Часть 1
11 сентября 2012 г. в 23:04
Любить Даи - это почти как держать лезвие в паре миллиметров от бьющейся пульсирующей вены. Неверное движение оставит красную полосу на коже и если не убьет, то отметит глубоким незаживающим шрамом.
Ладонь скользит вверх по спине, пересчитывая пальцами выступающие позвонки и чувствуя холод липкой от пота кожи. Окна настежь раскрыты, но жара не отступает, она дышит горячим влажным воздухом, обнимающим дремлющих людей, и бледные узловатые пальцы убирают светлую влажную прядь со смуглого лба, обнажая слегка дрожащие ресницы дремлющего хищника. Сумасшедший, опасный, жестокий, бросающий слова на ветер и признающий только свои правила и принципы – наркотик для Джэ Хи, чье имя Даи.
Даи. Даи. Даи.
Одержимость заставляет чувствовать тревогу и волнение, забивающие голову сигналами SOS, но все равно – ожидание упоительного счастья нирваны гораздо мягче, чем ожидание боли. И Джэ Хи сам понимает, что с Даи иначе нельзя, ведь он весь надрыв, вся жестокость, выплескивающаяся из измотанного темного сердца, извращенного разума… И весь он насквозь подросток, впервые влюбленный, растерянный и не знающий, как показать свое впервые сильное чувство словами, глазами, руками и губами.
Он не привык говорить «люблю». Его отучили от этого теплого слова, заставили смеяться над глупым недалеким смыслом, поселив в уставшей душе нечто темное, получившее имя «Даи», произносимое со страхом и уважением.
И глаза у него опасные, похожие на глаза тигра, бьющегося о прутья клетки.

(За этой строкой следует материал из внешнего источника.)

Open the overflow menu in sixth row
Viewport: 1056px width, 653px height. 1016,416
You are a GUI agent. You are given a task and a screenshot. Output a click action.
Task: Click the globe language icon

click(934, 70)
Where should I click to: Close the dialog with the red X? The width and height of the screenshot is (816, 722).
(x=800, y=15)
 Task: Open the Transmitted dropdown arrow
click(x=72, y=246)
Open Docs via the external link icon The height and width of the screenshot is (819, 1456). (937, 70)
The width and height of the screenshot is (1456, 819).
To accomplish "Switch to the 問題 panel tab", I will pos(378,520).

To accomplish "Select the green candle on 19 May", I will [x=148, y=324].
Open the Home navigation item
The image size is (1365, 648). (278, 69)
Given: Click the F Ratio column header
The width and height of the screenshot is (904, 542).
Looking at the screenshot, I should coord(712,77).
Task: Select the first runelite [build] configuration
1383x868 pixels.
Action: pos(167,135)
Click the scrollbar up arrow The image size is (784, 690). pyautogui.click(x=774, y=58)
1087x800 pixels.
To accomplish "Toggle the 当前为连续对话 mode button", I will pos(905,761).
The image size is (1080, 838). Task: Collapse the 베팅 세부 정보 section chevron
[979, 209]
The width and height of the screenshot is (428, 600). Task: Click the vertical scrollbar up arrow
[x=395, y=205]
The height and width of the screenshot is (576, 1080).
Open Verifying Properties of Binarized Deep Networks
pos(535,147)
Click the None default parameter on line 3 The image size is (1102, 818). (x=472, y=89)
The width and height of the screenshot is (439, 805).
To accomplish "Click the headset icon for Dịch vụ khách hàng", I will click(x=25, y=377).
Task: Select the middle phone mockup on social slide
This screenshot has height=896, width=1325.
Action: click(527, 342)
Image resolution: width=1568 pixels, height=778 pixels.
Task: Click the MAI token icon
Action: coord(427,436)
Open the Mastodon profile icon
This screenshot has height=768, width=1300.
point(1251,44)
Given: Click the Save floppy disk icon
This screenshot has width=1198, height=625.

Говорящие гораздо больше, чем слова, именно они вселяют едва ли не религиозный трепет перед ним, а он насмешливо фыркает, понимая больше остальных и зная, что Бога нет. Или Ему просто плевать на своих детей, отчаянно молящихся ему каждый день.
Загорелая кожа рук у него в мелкой паутине белых шрамов, костяшки давно перестали быстро заживать – регенеративные способности тела падают, делая его более открытым. А он и не скрывается, не боится касаться людей – и бьет со всей силы, растянув губы в насмешливой ухмылке, если кто-нибудь подойдет слишком близко.
- И долго ты будешь меня разглядывать? – В прищуре мечутся бесенята, и Джэ Хи кажется, что его душу подцепили за крюк и резко рванули вверх, вырывая из бренного тела. Под этим взглядом кажется, что проваливаешься под воду, и ее давление выталкивает из легких воздух, отучивая организм дышать.
- Я просто задумался. – Рассеянная улыбка мелькает на уставшем лице, в уставших глазах, полных какого-то умиротворенного счастья, и Даи не может удержаться от ответной усмешки.
Смуглые руки с ярко выделяющимися венами прижимают бледные плечи к постели, стискивая их длинными пальцами, говоря с глазами, ярко блестящими в темноте, одно и то же – «Не двигайся». Он и не посмеет, потому что сейчас их мир ограничивается односпальной кроватью со смятыми простынями, мокрыми от пота, что принесла душная летняя ночь.
Ладони скользят вверх, слегка дотрагиваясь до ключиц, и обнимают лицо, чуть царапая шершавыми ладонями влажную липкую кожу. Дыхание сбивается и исчезает окончательно, мир лишается звуков, кроме тихого хриплого голоса Даи.
- Смотри на меня, думай только обо мне, иначе ты пожалеешь об этом, - негромко шепчет, приближая лицо, и касается горячими искусанными губами осторожно, вкладывая всю возможную для себя нежность, испитую из пустынного оазиса, что зовется Джэ Хи.
Даи – глубокое синее море, в чьей власти нежно покачивать в объятиях покорных волн и утягивать на морское дно отчаяния и боли, уничтожая гигантскими цунами все на своем пути. И Джэ Хи любит это море за его непредсказуемость и вольность от жизненных рамок, раз за разом выталкивая свою подлатанную лодку в бушующую стихию, готовый утонуть под нежный шум воды, сомкнувшейся над его головой.